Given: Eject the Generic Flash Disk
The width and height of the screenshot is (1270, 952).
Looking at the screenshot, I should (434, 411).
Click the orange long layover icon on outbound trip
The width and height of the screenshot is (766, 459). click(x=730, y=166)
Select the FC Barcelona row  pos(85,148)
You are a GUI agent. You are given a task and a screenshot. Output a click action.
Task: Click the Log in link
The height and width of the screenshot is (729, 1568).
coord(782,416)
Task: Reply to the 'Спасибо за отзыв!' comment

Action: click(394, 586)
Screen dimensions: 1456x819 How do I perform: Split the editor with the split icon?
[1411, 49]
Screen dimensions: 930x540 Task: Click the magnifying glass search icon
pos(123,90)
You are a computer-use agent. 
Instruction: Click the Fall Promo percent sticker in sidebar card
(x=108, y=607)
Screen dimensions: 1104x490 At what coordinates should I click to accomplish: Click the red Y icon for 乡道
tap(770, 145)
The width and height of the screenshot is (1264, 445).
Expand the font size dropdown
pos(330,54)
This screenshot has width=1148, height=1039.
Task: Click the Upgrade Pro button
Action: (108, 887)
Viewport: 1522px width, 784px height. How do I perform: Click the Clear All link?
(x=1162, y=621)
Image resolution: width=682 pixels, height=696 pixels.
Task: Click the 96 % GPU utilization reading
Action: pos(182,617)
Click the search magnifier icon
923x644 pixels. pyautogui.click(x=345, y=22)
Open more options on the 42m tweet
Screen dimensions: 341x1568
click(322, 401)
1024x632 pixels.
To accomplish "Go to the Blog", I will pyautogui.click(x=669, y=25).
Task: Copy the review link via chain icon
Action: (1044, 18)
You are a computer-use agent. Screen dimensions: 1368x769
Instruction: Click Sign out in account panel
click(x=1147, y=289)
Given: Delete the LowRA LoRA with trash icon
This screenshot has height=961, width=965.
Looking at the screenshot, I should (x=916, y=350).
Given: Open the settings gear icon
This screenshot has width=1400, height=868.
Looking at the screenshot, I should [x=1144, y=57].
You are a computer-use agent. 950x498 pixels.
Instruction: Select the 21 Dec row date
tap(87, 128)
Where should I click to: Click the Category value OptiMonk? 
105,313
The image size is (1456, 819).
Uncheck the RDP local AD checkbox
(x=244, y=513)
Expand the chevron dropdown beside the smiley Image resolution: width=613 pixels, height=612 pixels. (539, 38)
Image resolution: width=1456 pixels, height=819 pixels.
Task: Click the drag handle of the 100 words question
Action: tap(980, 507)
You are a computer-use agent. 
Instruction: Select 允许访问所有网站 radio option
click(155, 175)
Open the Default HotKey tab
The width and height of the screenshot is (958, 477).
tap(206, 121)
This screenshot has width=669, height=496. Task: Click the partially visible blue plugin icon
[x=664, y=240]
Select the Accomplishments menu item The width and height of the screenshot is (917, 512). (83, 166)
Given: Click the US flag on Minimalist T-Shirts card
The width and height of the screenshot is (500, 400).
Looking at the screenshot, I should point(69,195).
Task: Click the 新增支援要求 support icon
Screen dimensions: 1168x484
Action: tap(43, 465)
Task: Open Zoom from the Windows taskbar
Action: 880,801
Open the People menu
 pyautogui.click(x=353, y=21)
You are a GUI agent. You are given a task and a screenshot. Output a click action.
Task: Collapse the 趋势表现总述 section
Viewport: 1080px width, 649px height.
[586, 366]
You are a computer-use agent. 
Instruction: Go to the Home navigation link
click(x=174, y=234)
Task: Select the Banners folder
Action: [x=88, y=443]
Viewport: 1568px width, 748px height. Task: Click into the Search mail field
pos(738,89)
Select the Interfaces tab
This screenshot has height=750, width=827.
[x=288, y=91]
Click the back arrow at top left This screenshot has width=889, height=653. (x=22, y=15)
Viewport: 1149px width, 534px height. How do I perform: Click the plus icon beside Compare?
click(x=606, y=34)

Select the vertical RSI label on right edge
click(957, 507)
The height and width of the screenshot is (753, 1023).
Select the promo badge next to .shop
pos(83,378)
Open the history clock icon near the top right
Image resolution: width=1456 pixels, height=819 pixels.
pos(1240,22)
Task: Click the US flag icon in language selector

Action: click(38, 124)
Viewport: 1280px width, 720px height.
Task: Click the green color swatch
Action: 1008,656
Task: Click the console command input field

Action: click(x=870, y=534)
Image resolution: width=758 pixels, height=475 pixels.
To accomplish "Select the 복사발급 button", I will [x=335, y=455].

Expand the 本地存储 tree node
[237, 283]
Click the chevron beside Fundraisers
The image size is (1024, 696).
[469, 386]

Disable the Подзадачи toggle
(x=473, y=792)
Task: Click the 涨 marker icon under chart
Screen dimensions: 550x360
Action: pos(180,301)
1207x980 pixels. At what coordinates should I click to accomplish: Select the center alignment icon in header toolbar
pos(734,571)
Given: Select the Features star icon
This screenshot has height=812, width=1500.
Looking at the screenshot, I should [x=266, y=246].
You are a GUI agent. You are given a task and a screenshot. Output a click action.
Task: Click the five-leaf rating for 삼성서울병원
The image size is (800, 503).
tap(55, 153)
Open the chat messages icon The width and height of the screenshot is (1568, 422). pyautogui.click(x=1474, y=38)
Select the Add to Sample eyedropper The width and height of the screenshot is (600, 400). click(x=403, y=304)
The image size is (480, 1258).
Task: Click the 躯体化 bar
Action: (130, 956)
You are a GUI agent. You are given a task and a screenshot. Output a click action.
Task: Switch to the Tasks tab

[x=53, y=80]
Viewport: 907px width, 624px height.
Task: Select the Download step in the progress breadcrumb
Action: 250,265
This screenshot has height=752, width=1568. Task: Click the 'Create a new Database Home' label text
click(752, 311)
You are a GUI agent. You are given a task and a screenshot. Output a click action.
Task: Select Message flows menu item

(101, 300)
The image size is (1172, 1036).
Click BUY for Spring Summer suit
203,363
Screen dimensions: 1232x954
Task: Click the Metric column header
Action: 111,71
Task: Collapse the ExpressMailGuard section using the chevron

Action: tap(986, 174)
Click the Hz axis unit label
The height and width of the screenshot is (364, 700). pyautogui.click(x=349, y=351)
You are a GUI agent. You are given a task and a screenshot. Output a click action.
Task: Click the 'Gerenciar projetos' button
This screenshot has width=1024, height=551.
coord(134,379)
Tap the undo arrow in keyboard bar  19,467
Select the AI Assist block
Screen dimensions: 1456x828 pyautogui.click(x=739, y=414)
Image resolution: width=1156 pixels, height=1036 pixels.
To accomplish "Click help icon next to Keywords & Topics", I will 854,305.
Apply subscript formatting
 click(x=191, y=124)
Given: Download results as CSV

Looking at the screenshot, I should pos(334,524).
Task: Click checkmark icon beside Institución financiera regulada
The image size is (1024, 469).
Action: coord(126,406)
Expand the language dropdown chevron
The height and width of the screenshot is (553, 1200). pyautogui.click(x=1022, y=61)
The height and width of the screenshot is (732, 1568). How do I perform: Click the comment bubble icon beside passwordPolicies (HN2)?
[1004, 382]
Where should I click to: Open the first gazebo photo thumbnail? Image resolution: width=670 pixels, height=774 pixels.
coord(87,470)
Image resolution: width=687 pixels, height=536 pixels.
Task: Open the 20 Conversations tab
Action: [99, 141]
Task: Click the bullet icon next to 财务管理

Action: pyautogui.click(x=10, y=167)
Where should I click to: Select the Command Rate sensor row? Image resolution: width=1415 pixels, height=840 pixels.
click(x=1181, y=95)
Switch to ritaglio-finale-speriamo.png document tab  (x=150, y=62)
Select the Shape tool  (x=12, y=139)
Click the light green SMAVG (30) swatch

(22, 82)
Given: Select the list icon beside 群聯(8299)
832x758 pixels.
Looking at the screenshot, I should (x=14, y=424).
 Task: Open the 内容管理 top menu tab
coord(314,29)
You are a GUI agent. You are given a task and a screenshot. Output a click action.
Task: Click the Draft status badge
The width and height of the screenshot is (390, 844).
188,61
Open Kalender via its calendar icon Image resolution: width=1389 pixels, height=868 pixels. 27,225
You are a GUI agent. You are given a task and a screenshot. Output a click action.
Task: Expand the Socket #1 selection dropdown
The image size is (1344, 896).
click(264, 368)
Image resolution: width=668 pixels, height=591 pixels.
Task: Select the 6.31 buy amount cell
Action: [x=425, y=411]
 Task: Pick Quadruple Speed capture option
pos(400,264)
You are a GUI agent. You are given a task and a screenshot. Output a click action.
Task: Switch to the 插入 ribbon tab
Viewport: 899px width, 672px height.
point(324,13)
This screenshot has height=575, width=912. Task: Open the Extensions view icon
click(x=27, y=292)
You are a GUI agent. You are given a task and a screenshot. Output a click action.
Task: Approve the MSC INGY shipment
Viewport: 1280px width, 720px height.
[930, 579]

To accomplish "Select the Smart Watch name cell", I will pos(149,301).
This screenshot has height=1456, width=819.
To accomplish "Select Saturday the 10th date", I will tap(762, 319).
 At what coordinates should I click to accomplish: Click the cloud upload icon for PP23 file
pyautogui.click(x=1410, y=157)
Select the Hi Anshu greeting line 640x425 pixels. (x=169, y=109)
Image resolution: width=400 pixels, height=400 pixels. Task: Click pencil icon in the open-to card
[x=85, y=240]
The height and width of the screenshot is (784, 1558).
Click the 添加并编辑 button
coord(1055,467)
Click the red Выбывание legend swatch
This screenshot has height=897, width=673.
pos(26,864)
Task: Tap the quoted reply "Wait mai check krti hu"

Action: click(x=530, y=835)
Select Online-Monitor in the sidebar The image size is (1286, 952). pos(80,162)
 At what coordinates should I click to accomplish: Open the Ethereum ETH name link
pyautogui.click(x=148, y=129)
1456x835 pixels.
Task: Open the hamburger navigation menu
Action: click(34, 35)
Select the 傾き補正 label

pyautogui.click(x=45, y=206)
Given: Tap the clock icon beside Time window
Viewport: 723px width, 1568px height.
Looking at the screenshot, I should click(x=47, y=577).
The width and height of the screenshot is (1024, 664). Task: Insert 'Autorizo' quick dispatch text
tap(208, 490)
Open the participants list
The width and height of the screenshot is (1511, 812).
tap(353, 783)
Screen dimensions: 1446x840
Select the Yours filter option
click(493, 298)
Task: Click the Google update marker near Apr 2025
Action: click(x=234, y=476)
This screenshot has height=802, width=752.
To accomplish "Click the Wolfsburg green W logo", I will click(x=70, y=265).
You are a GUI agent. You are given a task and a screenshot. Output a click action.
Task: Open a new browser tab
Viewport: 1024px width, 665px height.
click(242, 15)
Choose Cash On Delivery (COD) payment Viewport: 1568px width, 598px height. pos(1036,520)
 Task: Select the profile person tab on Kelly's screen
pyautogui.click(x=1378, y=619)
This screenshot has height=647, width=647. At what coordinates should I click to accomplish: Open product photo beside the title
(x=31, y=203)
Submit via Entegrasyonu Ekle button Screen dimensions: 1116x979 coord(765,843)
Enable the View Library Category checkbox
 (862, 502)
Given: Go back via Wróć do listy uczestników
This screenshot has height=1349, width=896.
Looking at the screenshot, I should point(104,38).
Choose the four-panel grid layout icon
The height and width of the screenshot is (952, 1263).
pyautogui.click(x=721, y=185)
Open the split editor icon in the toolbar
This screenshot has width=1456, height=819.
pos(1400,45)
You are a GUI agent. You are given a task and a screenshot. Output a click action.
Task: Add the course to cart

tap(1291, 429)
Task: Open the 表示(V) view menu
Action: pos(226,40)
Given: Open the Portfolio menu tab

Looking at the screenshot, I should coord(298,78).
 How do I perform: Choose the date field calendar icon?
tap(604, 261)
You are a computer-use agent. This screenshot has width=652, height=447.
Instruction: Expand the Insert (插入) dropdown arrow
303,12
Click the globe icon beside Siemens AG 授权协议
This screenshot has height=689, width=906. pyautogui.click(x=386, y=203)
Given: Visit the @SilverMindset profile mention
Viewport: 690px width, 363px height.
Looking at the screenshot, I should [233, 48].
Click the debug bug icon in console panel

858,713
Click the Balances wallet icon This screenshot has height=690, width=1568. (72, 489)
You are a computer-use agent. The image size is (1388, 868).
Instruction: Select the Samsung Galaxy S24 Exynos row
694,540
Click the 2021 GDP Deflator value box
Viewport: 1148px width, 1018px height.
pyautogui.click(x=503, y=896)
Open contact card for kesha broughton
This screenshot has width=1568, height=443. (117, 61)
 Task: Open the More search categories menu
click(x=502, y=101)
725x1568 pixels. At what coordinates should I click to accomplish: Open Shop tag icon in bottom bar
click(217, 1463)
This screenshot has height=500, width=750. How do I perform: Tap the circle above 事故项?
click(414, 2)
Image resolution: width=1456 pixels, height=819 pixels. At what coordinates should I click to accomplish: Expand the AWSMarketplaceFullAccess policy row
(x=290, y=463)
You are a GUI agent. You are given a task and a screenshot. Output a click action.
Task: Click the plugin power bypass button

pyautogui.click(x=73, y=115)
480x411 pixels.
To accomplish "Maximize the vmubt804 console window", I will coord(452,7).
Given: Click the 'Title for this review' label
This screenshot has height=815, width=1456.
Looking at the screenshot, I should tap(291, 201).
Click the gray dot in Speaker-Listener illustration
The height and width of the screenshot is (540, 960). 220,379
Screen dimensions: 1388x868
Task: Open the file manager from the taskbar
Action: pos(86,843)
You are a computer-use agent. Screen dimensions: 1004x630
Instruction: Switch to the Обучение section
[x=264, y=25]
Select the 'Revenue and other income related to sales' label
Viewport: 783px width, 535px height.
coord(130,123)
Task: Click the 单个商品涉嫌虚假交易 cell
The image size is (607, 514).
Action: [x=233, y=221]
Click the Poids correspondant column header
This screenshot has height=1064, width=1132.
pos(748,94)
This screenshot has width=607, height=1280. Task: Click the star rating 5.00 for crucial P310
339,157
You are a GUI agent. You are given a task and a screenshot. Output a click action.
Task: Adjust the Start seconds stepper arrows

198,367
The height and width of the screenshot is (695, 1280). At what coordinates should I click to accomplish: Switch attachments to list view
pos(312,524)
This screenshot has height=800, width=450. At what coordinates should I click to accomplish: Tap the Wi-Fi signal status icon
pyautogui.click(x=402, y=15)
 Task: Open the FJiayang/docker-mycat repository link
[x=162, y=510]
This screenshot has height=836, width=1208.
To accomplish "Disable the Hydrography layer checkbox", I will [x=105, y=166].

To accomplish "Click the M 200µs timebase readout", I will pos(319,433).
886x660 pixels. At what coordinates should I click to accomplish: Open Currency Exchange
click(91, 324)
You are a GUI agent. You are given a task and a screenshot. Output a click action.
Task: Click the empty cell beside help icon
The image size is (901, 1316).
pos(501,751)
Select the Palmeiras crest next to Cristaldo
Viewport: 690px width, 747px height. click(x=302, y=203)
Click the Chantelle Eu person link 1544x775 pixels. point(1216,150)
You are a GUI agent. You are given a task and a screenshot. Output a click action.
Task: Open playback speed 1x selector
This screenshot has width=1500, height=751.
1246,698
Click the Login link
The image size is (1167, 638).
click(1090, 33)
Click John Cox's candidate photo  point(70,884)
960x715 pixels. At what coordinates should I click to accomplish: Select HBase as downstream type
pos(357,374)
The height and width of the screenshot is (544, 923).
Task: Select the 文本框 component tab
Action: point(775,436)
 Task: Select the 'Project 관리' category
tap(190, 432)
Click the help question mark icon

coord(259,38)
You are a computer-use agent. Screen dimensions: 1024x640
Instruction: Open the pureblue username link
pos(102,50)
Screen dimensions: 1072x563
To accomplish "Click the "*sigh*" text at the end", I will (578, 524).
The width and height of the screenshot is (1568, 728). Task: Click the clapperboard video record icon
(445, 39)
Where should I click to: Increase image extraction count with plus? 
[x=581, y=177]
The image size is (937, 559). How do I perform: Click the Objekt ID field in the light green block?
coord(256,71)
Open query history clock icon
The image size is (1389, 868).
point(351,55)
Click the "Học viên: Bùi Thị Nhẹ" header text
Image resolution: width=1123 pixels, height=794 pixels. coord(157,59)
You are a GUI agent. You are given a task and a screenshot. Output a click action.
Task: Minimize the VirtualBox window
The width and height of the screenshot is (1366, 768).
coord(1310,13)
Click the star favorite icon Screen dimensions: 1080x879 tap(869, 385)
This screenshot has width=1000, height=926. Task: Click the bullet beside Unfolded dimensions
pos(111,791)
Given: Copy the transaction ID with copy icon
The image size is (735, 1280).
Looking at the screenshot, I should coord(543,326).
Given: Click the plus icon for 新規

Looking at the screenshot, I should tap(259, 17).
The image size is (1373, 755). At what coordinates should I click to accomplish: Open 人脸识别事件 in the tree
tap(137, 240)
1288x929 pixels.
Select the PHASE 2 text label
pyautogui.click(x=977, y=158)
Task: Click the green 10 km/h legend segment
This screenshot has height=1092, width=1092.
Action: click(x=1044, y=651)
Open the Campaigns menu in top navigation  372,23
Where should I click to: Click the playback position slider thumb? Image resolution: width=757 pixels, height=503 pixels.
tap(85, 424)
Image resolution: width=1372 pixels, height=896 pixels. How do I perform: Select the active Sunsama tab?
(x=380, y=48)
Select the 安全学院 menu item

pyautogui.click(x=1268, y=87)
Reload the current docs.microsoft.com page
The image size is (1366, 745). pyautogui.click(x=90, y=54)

**REQUIRED TASK**
Quote the stretch of the listing from the line containing "Screen dimensions: 1104x490" through the line containing "[x=664, y=240]", both ends included, without changing anything.

**TASK ANSWER**
Screen dimensions: 1104x490 At what coordinates should I click to accomplish: Click the red Y icon for 乡道
tap(770, 145)
The width and height of the screenshot is (1264, 445).
Expand the font size dropdown
pos(330,54)
This screenshot has width=1148, height=1039.
Task: Click the Upgrade Pro button
Action: (108, 887)
Viewport: 1522px width, 784px height. How do I perform: Click the Clear All link?
(x=1162, y=621)
Image resolution: width=682 pixels, height=696 pixels.
Task: Click the 96 % GPU utilization reading
Action: pos(182,617)
Click the search magnifier icon
923x644 pixels. pyautogui.click(x=345, y=22)
Open more options on the 42m tweet
Screen dimensions: 341x1568
click(322, 401)
1024x632 pixels.
To accomplish "Go to the Blog", I will pyautogui.click(x=669, y=25).
Task: Copy the review link via chain icon
Action: (1044, 18)
You are a computer-use agent. Screen dimensions: 1368x769
Instruction: Click Sign out in account panel
click(x=1147, y=289)
Given: Delete the LowRA LoRA with trash icon
This screenshot has height=961, width=965.
Looking at the screenshot, I should (x=916, y=350).
Given: Open the settings gear icon
This screenshot has width=1400, height=868.
Looking at the screenshot, I should [x=1144, y=57].
You are a computer-use agent. 950x498 pixels.
Instruction: Select the 21 Dec row date
tap(87, 128)
Where should I click to: Click the Category value OptiMonk? 
105,313
The image size is (1456, 819).
Uncheck the RDP local AD checkbox
(x=244, y=513)
Expand the chevron dropdown beside the smiley Image resolution: width=613 pixels, height=612 pixels. (539, 38)
Image resolution: width=1456 pixels, height=819 pixels.
Task: Click the drag handle of the 100 words question
Action: tap(980, 507)
You are a computer-use agent. 
Instruction: Select 允许访问所有网站 radio option
click(155, 175)
Open the Default HotKey tab
The width and height of the screenshot is (958, 477).
tap(206, 121)
This screenshot has width=669, height=496. Task: Click the partially visible blue plugin icon
[x=664, y=240]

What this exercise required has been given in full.